The woman was out of control. Law enforcement officers knew it. Her family knew it. Academia must have known it. How many more incidents like this will be disclosed before we stop the charade of plausible deniability? And how did she continue to get pass after pass? Who vouched for her? Who will take responsibility?
Via the Boston Globe:
Amy Bishop was charged with assault in 2002 IHOP dispute
In March, 2002, Bishop walked into an International House of Pancakes in Peabody with her family, asked for a booster seat for one of her children, and learned the last seat had gone to another mother.
Bishop, according to a police report, strode over to the other woman, demanded the seat and launched into a profanity-laced rant.
When the woman would not give the seat up, Bishop punched her in the head, all the while yelling “I am Dr. Amy Bishop.”
Thanks to commenters below, here are links to the latest stories showing that students and professors knew Amy Bishop was a dangerous loon:
Her colleagues agree that she could be unusual. William Setzer, chairman of the chemistry department, recalls that she would interrupt meetings with bizarre tangents, “left field kind of stuff.” Robert O. Lawton, a biology professor who was in the room during the shooting but escaped unscathed, also thought she could be strange, but said she wasn’t the strangest academic he’d run across in his long career.
Another professor, however, has long been wary of Ms. Bishop. He asked The Chronicle not to use his name because, considering recent events, he is worried about his own safety. The professor, who was a member of Ms. Bishop’s tenure-review committee, said he first became concerned about Ms. Bishop’s mental health “about five minutes after I met her.”
The professor said that during a meeting of the tenure-review committee, he expressed his opinion that Ms. Bishop was “crazy.” Word of what he said made it back to Ms. Bishop. In September, after her tenure denial, she filed a complaint with the Equal Employment Opportunity Commission, alleging gender discrimination. The professor’s remark was going to be used as possible evidence in that case.

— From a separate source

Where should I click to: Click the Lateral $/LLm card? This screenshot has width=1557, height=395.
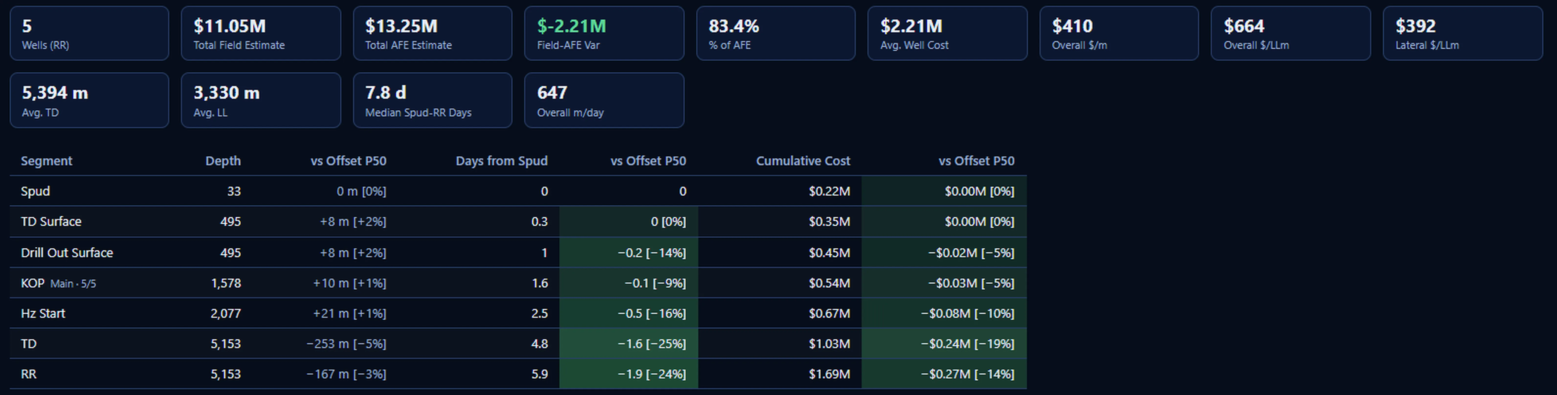(1463, 33)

Students said they signed a petition and complained to no avail about the classroom conduct of an Alabama professor accused of killing three colleagues and wounding three others in a shooting rampage at a faculty meeting.

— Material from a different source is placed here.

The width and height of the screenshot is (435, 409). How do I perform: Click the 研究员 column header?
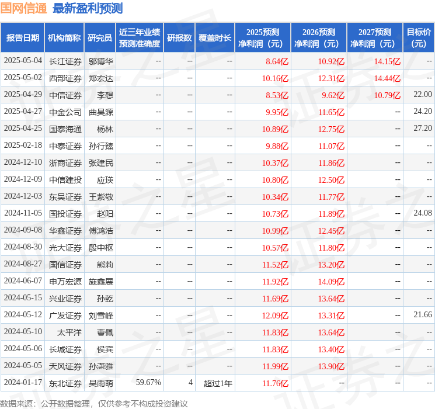100,38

The students upset with biology professor Amy Bishop told The Associated Press they went to University of Alabama in Huntsville administrators at least three times a year ago, complaining that she was ineffective in the classroom and had odd, unsettling ways.
The students said Bishop never made eye contact during conversations, taught by reading out of a textbook and made frequent references to Harvard University, her beloved alma mater.
“We could tell something was off, that she was not like other teachers,” said nursing student Caitlin Phillips.